Le sue parole hanno acceso reazioni dure da parte della maggioranza e di alcune opposizioni. La presidente del Consiglio, Giorgia Meloni, pur senza nominarla, ha espresso preoccupazione sui social, interpretando troppo impulsivamente le sue dichiarazioni come una sorta di giustificazione dell’assalto. A ruota sono intervenuti esponenti come Lucio Malan, Nicola Zingaretti, il presidente dell’Ordine dei Giornalisti Carlo Bartoli, i ministri Guido Crosetto e Antonio Tajani.

Ma Albanese ha risposto con fermezza:
"Mi criticano perché faccio paura. Perché rappresento il cambiamento e il risveglio delle coscienze". Ha ricordato come il suo lavoro all’ONU riguardi la denuncia sistematica delle violazioni ai danni dei palestinesi, e che questo inevitabilmente crea insofferenza politica: "La mia colpa è aver criticato la stampa italiana e occidentale per il pessimo lavoro svolto sulla questione palestinese". Albanese sostiene che l’Italia stia vivendo ciò che definisce l’effetto Palestina: la consapevolezza crescente che l’economia della guerra – che devasta Gaza – è la stessa logica che, secondo lei, sta erodendo i diritti fondamentali anche nel nostro Paese. La relatrice ONU ha ribadito più volte che la violenza non è giustificabile, nemmeno in un contesto che lei stessa definisce “violento” sul piano politico e sociale: "A parte il danno materiale e morale ai giornalisti, si distrugge anche la causa di chi scende in piazza". Per Albanese, infatti, l’assalto ha ottenuto l’effetto contrario: invece di accendere il dibattito sulla carneficina in corso a Gaza, ha monopolizzato l’attenzione sul gesto di pochi manifestanti, oscurando completamente le ragioni di una protesta più ampia e profonda.

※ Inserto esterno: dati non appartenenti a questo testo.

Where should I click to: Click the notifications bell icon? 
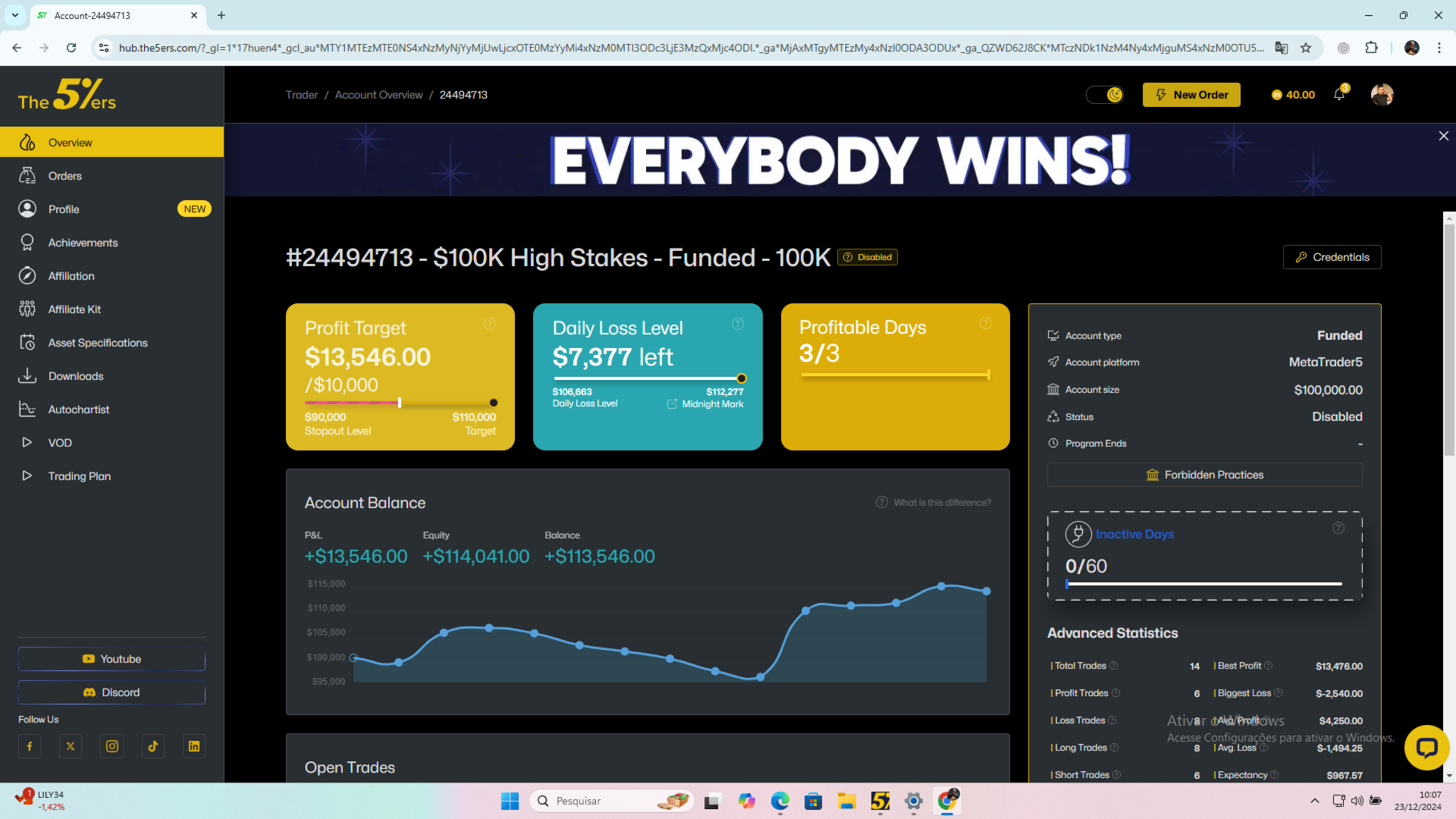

L’attacco politico e la risposta diretta a Gasparri

Non sono mancati gli affondi personali. Il senatore Maurizio Gasparri ha parlato di “indignazione” per le dichiarazioni della relatrice. La risposta di Albanese è stata frontale: "Vorrei che Gasparri si indignasse per il supporto che questo governo sta dando al governo Netanyahu, che da due anni commette un genocidio a Gaza. Dica una cosa che abbia senso". La relatrice ha parlato dopo aver partecipato a una manifestazione nazionale per il popolo palestinese, dove – ricorda – oltre centomila persone hanno espresso solidarietà alle vittime del conflitto.

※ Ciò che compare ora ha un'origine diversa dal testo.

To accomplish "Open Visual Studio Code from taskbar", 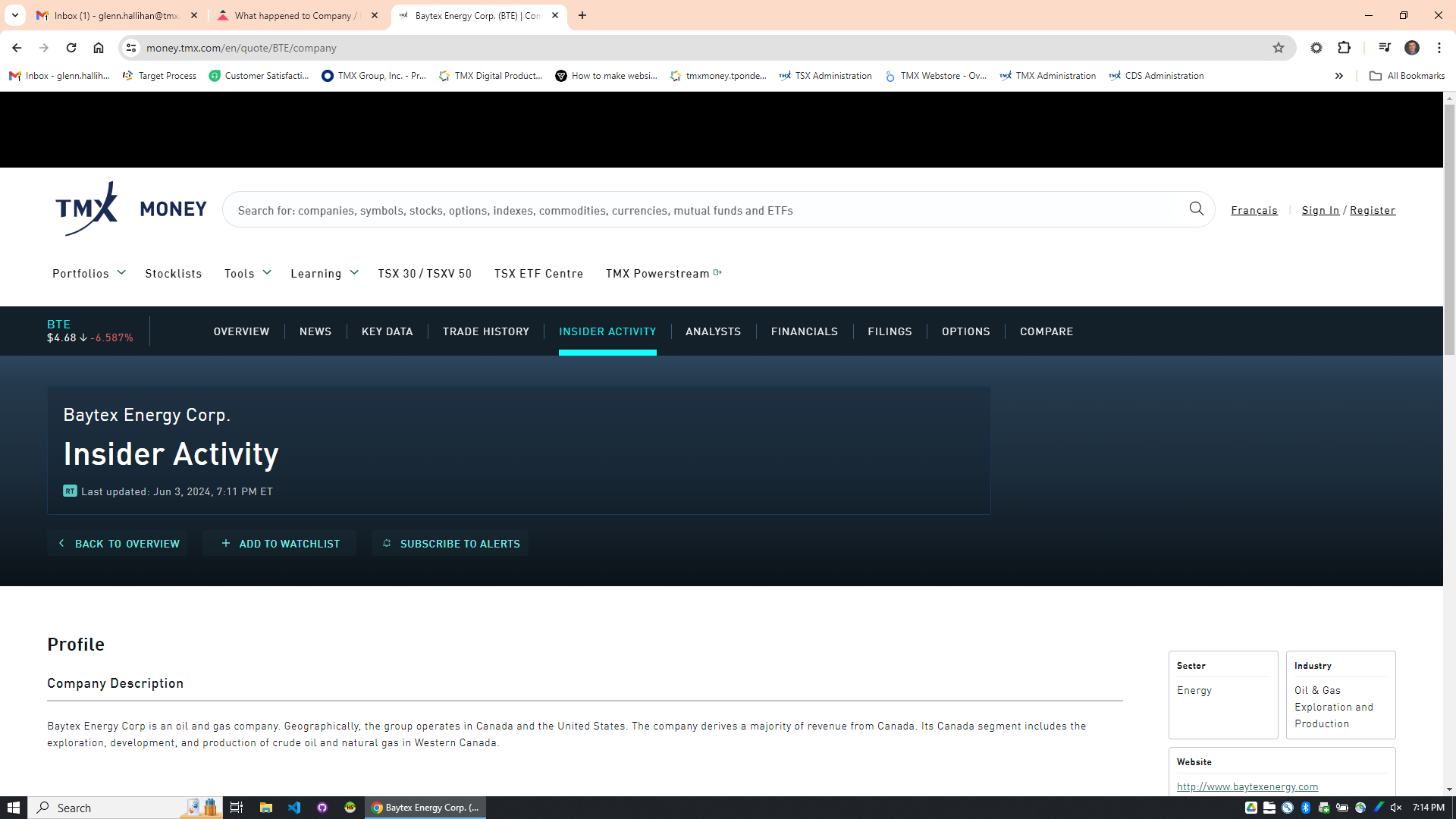I will pos(294,808).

A complicare ulteriormente il clima, il murale dell’artista aleXsandro Palombo alla Stazione Termini, che ritraeva Greta Thunberg e Albanese abbracciate da un miliziano di Hamas, è stato vandalizzato. L’opera, pensata per criticare dinamiche comunicative e narrative, è stata interpretata da molti come un tentativo di associare la relatrice ONU a posizioni estremiste, riducendo ulteriormente un dibattito già polarizzato.